The uncertainty won’t even end after the second round of presidential elections in May – hot on its heels will be the June legislative elections, the importance of which has been particularly underestimated in British media. Unless the President’s party manages to secure a majority in the parliament, France will enter a period of ‘cohabitation’ where the President must appoint a Prime Minister from an alternative party. As a result, the President’s capacity effectively to govern would be severely restricted, with the Prime Minister holding most executive powers. At present, only a win by Republican François Fillon offers a realistic possibility of avoiding this situation.
Confusion is reigning in the midst of this overwhelming uncertainty. But anyone watching this election should expect one thing: whoever takes over the French Presidency, France’s role in the EU will change.
The most radical reforms are pitched by both Le Pen and Mélenchon, both of whom anticipate offering the public a referendum on France’s membership of the Eurozone and the EU. If elected, both have stated that they will first engage in renegotiations with the EU-27. Le Pen has said her aim would be to secure commitments from the EU for France to exit the single currency, dissolve the Schengen border agreement, and scrap EU budget rules and the supremacy of EU law. Such an outcome would surely be synonymous with ‘Frexit’.
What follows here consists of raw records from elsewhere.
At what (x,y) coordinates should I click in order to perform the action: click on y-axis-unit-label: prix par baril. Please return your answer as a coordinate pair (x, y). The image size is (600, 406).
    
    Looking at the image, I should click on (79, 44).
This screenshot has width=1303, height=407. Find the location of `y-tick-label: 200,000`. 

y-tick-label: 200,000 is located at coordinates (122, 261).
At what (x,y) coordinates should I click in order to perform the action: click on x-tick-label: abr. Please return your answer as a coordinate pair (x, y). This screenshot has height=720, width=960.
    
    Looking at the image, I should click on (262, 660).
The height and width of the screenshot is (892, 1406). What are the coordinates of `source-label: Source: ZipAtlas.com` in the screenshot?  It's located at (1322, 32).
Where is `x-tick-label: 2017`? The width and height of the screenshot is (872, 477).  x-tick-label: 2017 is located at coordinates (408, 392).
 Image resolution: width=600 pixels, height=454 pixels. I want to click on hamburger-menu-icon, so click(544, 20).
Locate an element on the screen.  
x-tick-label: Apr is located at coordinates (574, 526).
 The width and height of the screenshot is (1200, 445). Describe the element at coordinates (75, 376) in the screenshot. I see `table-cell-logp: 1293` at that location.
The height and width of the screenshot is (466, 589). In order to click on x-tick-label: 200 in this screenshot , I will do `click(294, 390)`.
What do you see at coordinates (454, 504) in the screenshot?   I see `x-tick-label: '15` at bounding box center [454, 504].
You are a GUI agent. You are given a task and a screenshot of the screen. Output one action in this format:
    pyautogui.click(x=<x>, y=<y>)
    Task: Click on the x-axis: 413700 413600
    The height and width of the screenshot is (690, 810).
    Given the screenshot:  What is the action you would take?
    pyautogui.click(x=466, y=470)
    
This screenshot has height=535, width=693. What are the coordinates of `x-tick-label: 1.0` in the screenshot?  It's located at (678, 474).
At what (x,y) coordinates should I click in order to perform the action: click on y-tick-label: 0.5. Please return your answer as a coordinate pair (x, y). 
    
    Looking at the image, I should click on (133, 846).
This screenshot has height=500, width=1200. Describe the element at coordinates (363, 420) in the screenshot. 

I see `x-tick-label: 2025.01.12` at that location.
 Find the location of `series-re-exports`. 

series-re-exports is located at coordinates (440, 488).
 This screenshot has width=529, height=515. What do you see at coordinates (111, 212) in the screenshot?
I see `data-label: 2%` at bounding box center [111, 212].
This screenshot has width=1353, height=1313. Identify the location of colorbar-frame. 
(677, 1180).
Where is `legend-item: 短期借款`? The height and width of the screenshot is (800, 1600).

Mélenchon is vaguer in his objectives, suggesting his plan is fundamentally to renegotiate the EU treaties, and if this is not possible, to lead France out of the EU. Incidentally, Mélenchon’s stance reveals why these renegotiations are largely a strawman: both candidates are long-standing eurosceptics, whose intention prior to talks with the EU-27 is to put ‘Frexit’ in motion. Talk of renegotiations is likely an attempt to soften their radical proposals to the electorate.
On the other side of the coin, Fillon and Macron propose different models of EU reform. Fillon is more moderate in his vision, projecting the classic Gaullist message of a “Europe of Nations.” For instance, while he wants to see the introduction of a genuine Eurozone government, he argues this should essentially be led by the leaders of the Eurozone nations, reducing the Commission’s powers over governance of the monetary union.
Macron is this election’s proud pro-European candidate. Like Fillon, he is clear that the Eurozone needs reform. However, he proposes a grander supranational solution with the introduction of a new Eurozone government, parliament and budget. What he has consistently failed to underline, however, is that this will require EU treaty change – therefore convincing Germany and other EU member states. This might be a tactical attempt not to rile an increasingly eurosceptic French electorate.
Overall, it may be very difficult to predict how France’s presidential line-up will look in a few days’ time, particularly given the wholly realistic possibility of two radical candidates qualifying for the final round. But whoever takes the presidency, we can expect France’s relationship with the European Union to be set on a new course.